Das broncas por rabiscar nas paredes de casa, às ilustrações dos livros de ninguém mais, ninguém menos, do que Rita Lee, a Rainha do Rock Brasileiro.
O trabalho do ilustrador Guilherme Francini tem ganhado muita visibilidade e se tornou uma referência em obras infantis. Nascido em São Paulo e formado em design, com pós em animação, o artista nos contou que foi em 2019 que ele começou a se dedicar de vez ao desenho, com o convite da Rita Lee para ilustrar o livro "Amiga Ursa". Depois disso, além de outros livros da Rita, Guilherme também ilustrou obras da Xuxa e da Luisa Mell. Todas tratando de temas sensíveis e atuais, como a causa animal, a dupla maternidade e até mesmo a morte.
Em entrevista exclusiva para Yellow Mag, Guilherme nos contou um pouco mais sobre a sua trajetória, suas ideias, inspirações e deu dicas valiosas para quem está começando. Se interessou? Confira, abaixo, a íntegra da conversa:
Yellow Mag: Como/quando você começou a desenhar?
Guilherme Francini: Eu sempre fui apaixonado por desenhos e por desenhar. Quando criança, rabisquei todas as paredes de casa! Lembro de assistir em loop as fitas VHS da Disney, a Cinderela e a Branca de Neve eram minhas preferidas.
Nessa época, já dizia para os meus pais que queria ser desenhista quando crescesse. Lembro da minha mãe me mostrar uma arte abstrata e dizer “meu filho vai ser um artista!” e eu responder “não, eu quero fazer de-se-nhos”.

# REQUISITOS DO EXERCÍCIO
1) Segundo o texto sobre o ilustrador Guilherme Francini, o que fez com que ele passasse a se dedicar de vez ao desenho em 2019?
2) Resuma em duas frases o texto sobre o ilustrador Guilherme Francini.
3) Prossiga com a entrevista do ilustrador Guilherme Francini a partir do ponto em que o texto termina.

# DADOS EXTRAÍDOS
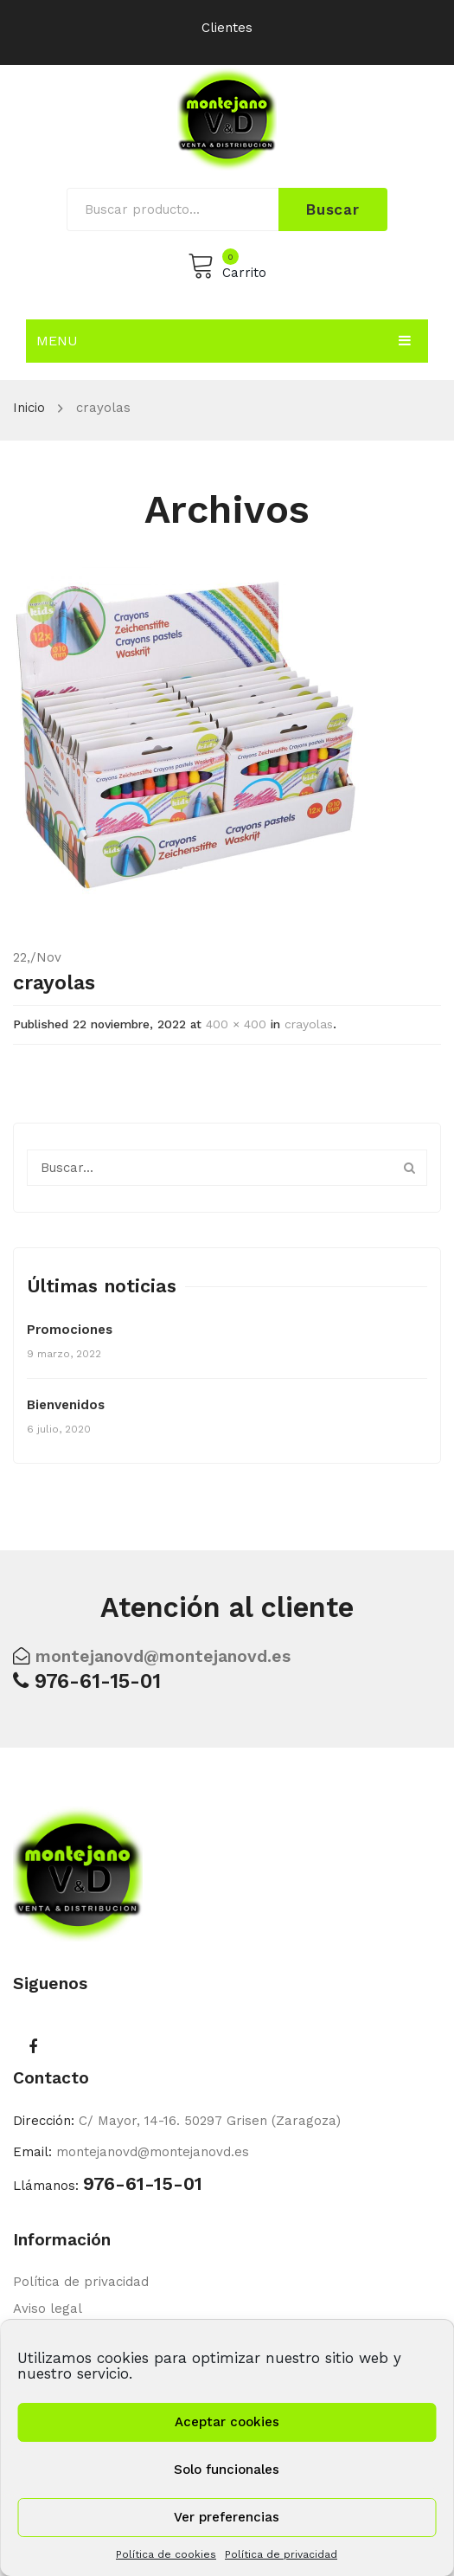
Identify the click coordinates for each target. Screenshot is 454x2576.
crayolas (309, 1024)
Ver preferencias (226, 2517)
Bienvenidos (66, 1405)
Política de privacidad (281, 2554)
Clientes (227, 27)
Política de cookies (166, 2554)
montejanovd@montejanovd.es (163, 1656)
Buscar (333, 209)
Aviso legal (47, 2308)
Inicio (29, 407)
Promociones (69, 1329)
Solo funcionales (226, 2469)
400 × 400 (236, 1024)
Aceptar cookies (227, 2422)
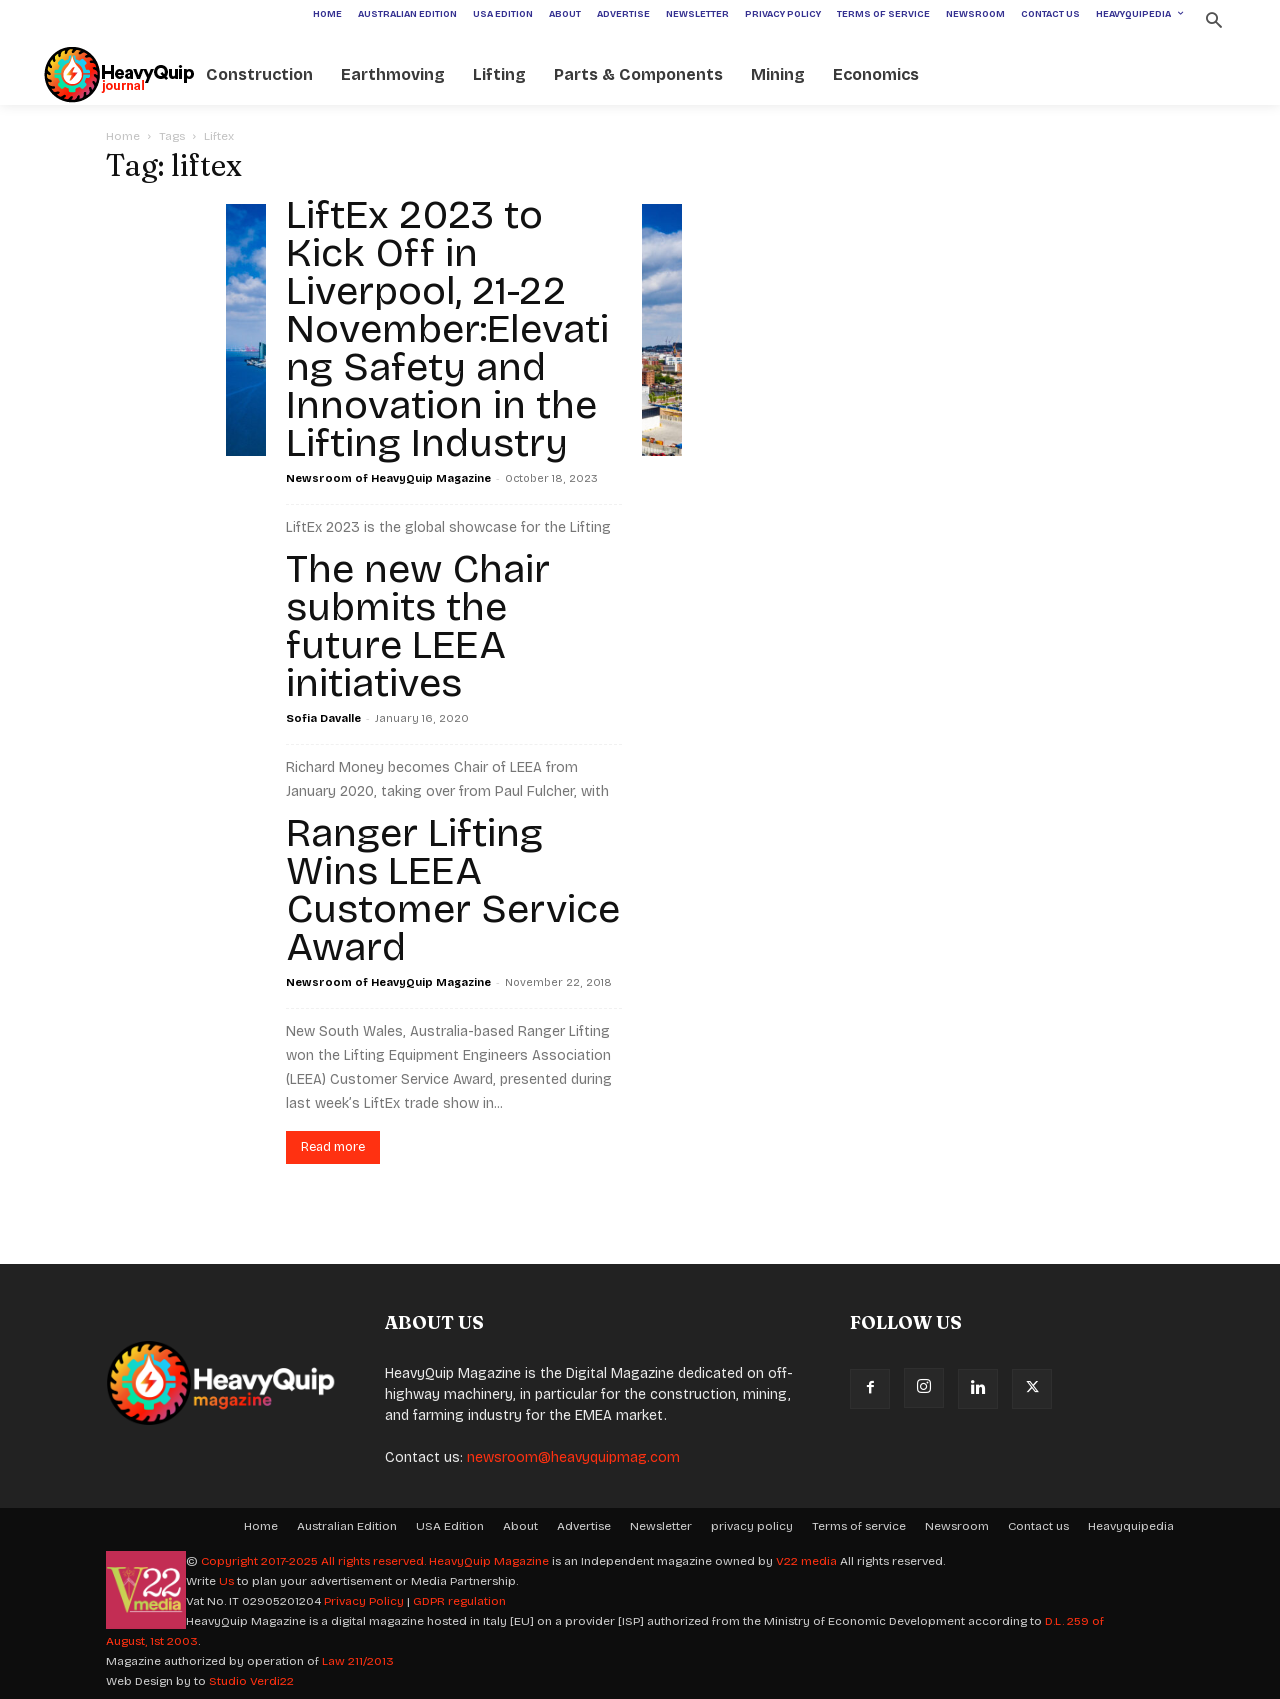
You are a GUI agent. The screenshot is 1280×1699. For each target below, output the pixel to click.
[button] (1213, 22)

# RESPOSTAS POR TAREFA
1) Guilherme Francini passou a se dedicar de vez ao desenho em 2019 por causa do convite de Rita Lee para ilustrar o livro "Amiga Ursa".

2) Nascido em São Paulo e formado em design, com pós em animação, Guilherme Francini passou a se dedicar de vez ao desenho em 2019, com o convite de Rita Lee para ilustrar "Amiga Ursa". Depois ilustrou também obras da Xuxa e da Luisa Mell sobre temas como a causa animal, a dupla maternidade e a morte, e em entrevista à Yellow Mag contou que desde criança era apaixonado por desenhos e já dizia aos pais que queria ser desenhista.

3)
Mas abandonei essa paixão durante a adolescência e só fui retomar aos 20 anos de idade, quando larguei a faculdade de Administração para estudar Design. E fui me dedicar de vez para o desenho, com o convite da Rita Lee para que eu ilustrasse o livro "Amiga Ursa".
Yellow Mag: Como foi a decisão de se tornar ilustrador profissional e criar a sua identidade visual?
Guilherme Francini: A Rita Lee decidiu por mim! Um belo dia, enquanto conversávamos, ela simplesmente disparou: “eu estava escrevendo um artigo para um jornal sobre a ursa Marsha [que foi traficada da Sibéria para o Brasil, e, após anos de maus-tratos, ficou conhecida como ‘a ursa mais triste do mundo’], mas acabou virando um livro infantil. E eu quero que você o ilustre!”. Em uma fração de segundo, passaram três filmes na minha cabeça: eu poderia dizer “não” e passar o resto da minha vida pensando no “e se?”; eu poderia topar, não dar conta do recado, e acabar me queimando; e eu poderia topar e dar tudo certo. A última opção, felizmente, foi o que aconteceu!
Logo após o convite, eu investi em um iPad Pro e em um curso online de ilustração infantil. A minha identidade visual se desenvolveu na correria, aos trancos e barrancos, durante a feitura do livro ‘Amiga Ursa’. Como eu sempre gostei muito do universo da ilustração, já tinha um gosto bem definido. E isso me ajudou a focar em um estilo mais clássico, com luz e sombra, e uma paleta de cores mais naturalista.
Yellow Mag: O que mais te inspira? Desde filmes, séries, até cantores/bandas, literatura, etc.
Guilherme Francini: Eu me inspiro muito nas coisas que gostava quando criança. Fui um leitor ávido de “Harry Potter” e “Desventuras em série”. Ficava viajando nas capas, nas ilustrações e até nos projetos gráficos dos livros. Mesmo criança, dá para perceber quando algo é bem pensado, sabe? As animações clássicas da Disney, com as concept-arts da Mary Blair e de outros artistas incríveis, também sempre me inspiram demais. E, claro, as minhas autoras, quando penso na Rita Lee, na Xuxa ou na Luisa Mell, e já me vem várias ideias de cenas, cores e atitudes.
Yellow Mag: Quais artistas plásticos te inspiraram para se tornar um ilustrador? Quais as suas referências? Você se inspira em algum estilo específico que a levou a criar a sua identidade artística?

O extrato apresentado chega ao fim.